Task instructions
The result should be an exact copy of the lines from the one with "Instruction: Select No" through the last line of the data below, both included.

(Records contained in a dataset)
----------------------------------------

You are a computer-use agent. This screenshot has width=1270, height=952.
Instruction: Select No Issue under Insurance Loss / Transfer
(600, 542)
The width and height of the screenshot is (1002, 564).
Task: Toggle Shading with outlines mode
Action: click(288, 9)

----------------------------------------

Written solution
Instruction: Select No Issue under Insurance Loss / Transfer
(600, 542)
The width and height of the screenshot is (1002, 564).
Task: Toggle Shading with outlines mode
Action: click(288, 9)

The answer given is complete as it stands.